Telat Ngguyu ala Anwar Rosyid
TRANSINDONESIA.co | Pak Anwar Rosyid dikenal sebagai kartunis dan staf redaksi koran Sinar Harapan hingga Suara Pembaharuan. Pendidikannya bukan pada seni rupa atau membuat kartun, tetapi kecintaan dan kebanggaan akan seni khususnya kartun tidak diragukan lagi. Di masa tuanya pak Rosyid tidak tinggal diam, terus berkarya dengan simbol wanita berambut keriting ala Medusa.
Perempuan perempuan yang dijadikan centre dari obyek karyanya sarat simbol dan bagi yang memperhatikannya diajak berpikir. Pak Sudi Puwono atau yang dikenal Pak Non O nongkrong di rumah saya berbincang bincang tentang karya pak Rosyid.
Pak Non O mengatakan : “karyanya Rosyid tidak begitu lucu atau lucunya belakangan, yang mengajak kita berpikir di mana lucunya.
Rosyid tidak langsung menunjukan kelucuannya secara langsung”. Spontan saya menyampaikan :” telat ngguyu”. Pak Non O tertawa terbahak bahak, sambil berkata :” wah benar juga ya, kita di bodoh bodohi sama Rosyid”.
Dari perbincangan di atas saya tuba tiba terpikir bahwa pak Rosyid hanya punya teman untuk mengapresiasi karya karyanya. Kenapa tidak dipamerkan saja, sebagai wujud interpretasi dan apresiasi. Kalau bukan teman temannya siapa lagi dan pak Rosyid menurut saya orang nya sangat humble. Tidak ingin nronjol nronjol, kalaupun di beritahu akan dipamerkan, kemungkinan besar akan menolak.
Tetapi itu urusan pak Non O membujuk rayunya. Pak Rosyid yang sederhana dan bersahaja ini sebenarnya ingin berteriak :” Ayo ngguyu …. yen ngguyu mas ojo seru seru”. Suara jiwanya tertuang dalam karyanya yang bisa di analogikan dari lagu ayo ngguyu.
──────────────────────────────
§ **Tujuan 1**:
Tulis ulang secara persis bagian teks tentang kartunis Anwar Rosyid dari "Dari perbincangan di" sampai "besar akan menolak.".
Teks di atas dan baris data sesudahnya diambil dari sumber yang berlainan.

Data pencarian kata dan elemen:
──────────────────────────────
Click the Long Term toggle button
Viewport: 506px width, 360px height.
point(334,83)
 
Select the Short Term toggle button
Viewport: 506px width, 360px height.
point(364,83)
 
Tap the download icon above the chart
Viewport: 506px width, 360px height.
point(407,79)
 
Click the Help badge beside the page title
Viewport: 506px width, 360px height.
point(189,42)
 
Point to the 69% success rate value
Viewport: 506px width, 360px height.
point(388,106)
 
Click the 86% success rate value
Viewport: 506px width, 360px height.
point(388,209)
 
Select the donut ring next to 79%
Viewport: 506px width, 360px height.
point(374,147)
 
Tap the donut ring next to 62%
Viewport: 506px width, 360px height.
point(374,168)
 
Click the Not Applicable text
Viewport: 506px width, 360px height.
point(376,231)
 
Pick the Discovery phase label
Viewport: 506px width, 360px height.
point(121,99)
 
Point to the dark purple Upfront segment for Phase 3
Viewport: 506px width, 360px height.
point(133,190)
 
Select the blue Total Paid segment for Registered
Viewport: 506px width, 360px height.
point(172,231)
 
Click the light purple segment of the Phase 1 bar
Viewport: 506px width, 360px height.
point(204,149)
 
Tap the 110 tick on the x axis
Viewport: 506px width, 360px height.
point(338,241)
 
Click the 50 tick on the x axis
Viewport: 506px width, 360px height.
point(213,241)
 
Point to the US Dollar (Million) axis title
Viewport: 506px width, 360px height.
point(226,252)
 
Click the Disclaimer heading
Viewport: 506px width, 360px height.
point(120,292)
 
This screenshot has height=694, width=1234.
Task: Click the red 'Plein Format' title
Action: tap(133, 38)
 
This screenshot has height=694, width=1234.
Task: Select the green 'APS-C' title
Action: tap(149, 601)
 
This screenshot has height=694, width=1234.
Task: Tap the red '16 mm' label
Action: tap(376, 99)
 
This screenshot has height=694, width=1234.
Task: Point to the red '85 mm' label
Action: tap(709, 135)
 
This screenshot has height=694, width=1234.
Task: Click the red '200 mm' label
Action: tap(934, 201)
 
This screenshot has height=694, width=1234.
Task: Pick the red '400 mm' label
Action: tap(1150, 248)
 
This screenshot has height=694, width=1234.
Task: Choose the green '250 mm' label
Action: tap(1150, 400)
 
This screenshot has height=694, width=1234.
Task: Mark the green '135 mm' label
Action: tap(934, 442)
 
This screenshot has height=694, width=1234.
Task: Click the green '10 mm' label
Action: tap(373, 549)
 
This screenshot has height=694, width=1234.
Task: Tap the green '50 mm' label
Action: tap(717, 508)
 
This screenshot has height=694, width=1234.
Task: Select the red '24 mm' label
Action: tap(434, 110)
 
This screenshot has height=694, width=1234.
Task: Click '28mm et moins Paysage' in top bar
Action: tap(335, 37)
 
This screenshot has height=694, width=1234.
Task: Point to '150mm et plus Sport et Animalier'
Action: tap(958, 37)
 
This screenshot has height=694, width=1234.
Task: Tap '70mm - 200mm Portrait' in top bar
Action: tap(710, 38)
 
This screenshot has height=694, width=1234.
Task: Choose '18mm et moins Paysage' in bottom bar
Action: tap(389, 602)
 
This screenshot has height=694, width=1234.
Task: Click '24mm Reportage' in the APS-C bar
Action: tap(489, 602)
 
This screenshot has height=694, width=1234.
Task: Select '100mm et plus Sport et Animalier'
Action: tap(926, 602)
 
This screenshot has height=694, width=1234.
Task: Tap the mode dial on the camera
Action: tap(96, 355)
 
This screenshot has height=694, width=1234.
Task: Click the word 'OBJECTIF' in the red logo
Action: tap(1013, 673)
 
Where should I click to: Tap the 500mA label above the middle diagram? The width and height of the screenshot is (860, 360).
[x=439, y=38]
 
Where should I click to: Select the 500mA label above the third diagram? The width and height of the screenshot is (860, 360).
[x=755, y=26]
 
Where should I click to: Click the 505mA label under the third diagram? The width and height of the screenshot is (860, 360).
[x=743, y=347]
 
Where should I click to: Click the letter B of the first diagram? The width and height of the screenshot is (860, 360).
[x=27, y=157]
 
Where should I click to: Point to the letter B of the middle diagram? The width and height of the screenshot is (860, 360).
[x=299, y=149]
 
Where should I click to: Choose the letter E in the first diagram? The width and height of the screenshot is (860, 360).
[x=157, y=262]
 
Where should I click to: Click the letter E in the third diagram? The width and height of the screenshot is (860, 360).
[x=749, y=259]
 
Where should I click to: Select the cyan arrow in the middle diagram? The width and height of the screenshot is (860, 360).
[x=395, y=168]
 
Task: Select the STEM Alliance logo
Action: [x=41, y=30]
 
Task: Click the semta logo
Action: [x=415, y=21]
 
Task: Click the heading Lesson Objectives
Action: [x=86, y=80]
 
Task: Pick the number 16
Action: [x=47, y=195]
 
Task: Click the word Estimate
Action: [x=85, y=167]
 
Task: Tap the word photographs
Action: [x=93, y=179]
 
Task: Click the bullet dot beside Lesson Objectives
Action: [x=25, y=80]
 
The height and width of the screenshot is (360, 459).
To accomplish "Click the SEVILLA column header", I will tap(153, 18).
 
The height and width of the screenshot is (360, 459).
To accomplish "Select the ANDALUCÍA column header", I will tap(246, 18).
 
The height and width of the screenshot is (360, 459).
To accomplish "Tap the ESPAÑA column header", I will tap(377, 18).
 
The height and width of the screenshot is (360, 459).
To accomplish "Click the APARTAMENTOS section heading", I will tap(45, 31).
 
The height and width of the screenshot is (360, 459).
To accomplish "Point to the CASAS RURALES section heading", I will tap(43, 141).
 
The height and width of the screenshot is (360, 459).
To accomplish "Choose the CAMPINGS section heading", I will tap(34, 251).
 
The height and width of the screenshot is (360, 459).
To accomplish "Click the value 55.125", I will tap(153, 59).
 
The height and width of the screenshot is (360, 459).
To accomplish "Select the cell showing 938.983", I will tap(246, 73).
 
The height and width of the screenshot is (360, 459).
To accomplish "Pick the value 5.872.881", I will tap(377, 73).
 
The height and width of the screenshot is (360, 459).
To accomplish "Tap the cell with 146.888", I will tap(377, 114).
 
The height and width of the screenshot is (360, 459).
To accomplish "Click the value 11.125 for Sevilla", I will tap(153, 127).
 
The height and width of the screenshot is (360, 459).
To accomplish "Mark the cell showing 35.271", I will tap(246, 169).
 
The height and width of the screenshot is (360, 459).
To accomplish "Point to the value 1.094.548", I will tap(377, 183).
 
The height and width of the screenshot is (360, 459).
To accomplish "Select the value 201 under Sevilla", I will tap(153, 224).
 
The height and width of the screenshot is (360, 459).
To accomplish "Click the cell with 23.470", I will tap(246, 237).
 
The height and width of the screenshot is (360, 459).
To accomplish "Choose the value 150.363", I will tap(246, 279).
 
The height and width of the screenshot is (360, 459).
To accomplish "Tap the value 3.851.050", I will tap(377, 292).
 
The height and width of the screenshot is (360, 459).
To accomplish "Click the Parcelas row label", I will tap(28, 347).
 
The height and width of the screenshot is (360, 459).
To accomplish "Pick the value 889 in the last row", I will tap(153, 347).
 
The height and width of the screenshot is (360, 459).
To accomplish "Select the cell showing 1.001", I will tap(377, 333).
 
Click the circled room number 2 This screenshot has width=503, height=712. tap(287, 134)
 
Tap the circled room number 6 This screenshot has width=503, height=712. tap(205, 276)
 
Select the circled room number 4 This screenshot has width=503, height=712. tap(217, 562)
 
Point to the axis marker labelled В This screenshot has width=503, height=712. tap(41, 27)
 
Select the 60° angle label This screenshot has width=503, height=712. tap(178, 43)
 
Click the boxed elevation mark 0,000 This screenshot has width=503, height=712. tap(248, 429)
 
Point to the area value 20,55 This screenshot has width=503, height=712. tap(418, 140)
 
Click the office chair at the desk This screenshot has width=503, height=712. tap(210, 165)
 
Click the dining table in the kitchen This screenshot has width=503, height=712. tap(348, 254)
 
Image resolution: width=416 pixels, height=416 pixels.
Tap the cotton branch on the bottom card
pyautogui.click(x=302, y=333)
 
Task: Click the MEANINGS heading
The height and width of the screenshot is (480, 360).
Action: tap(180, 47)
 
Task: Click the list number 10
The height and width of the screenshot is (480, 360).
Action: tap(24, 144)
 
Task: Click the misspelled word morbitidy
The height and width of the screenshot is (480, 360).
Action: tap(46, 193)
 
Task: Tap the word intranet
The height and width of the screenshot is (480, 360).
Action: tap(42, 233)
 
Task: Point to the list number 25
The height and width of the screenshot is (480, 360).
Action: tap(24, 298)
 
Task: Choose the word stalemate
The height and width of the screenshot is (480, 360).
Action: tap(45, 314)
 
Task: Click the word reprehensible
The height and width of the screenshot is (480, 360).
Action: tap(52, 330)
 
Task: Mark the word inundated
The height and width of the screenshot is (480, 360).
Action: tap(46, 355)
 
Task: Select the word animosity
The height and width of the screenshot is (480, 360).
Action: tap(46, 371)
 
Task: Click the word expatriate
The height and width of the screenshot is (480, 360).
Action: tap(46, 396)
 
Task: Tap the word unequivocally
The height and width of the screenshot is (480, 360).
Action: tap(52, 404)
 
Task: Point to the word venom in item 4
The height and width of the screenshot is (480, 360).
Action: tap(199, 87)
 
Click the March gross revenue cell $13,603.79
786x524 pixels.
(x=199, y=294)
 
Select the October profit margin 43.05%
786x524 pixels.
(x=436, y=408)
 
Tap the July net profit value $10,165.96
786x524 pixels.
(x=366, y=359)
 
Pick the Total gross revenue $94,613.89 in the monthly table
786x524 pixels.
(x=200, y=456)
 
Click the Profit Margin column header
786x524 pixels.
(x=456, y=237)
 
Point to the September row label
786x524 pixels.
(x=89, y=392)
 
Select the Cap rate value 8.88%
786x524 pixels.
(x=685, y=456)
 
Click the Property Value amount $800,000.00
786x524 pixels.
──────────────────────────────
§ **Tujuan 2**:
Keluarkan sebagai daftar JSON berisi string, satu string per baris, baris-baris data mulai dari baris yang memuat "Pick the Discovery phase label" sampai baris yang memuat "Action: tap(133, 38)", termasuk kedua baris itu. Lewati baris kosong.

§ **Jawaban Lengkap 1**:
Dari perbincangan di atas saya tuba tiba terpikir bahwa pak Rosyid hanya punya teman untuk mengapresiasi karya karyanya. Kenapa tidak dipamerkan saja, sebagai wujud interpretasi dan apresiasi. Kalau bukan teman temannya siapa lagi dan pak Rosyid menurut saya orang nya sangat humble. Tidak ingin nronjol nronjol, kalaupun di beritahu akan dipamerkan, kemungkinan besar akan menolak.

§ **Jawaban Lengkap 2**:
[
  "Pick the Discovery phase label",
  "Viewport: 506px width, 360px height.",
  "point(121,99)",
  "Point to the dark purple Upfront segment for Phase 3",
  "Viewport: 506px width, 360px height.",
  "point(133,190)",
  "Select the blue Total Paid segment for Registered",
  "Viewport: 506px width, 360px height.",
  "point(172,231)",
  "Click the light purple segment of the Phase 1 bar",
  "Viewport: 506px width, 360px height.",
  "point(204,149)",
  "Tap the 110 tick on the x axis",
  "Viewport: 506px width, 360px height.",
  "point(338,241)",
  "Click the 50 tick on the x axis",
  "Viewport: 506px width, 360px height.",
  "point(213,241)",
  "Point to the US Dollar (Million) axis title",
  "Viewport: 506px width, 360px height.",
  "point(226,252)",
  "Click the Disclaimer heading",
  "Viewport: 506px width, 360px height.",
  "point(120,292)",
  "This screenshot has height=694, width=1234.",
  "Task: Click the red 'Plein Format' title",
  "Action: tap(133, 38)"
]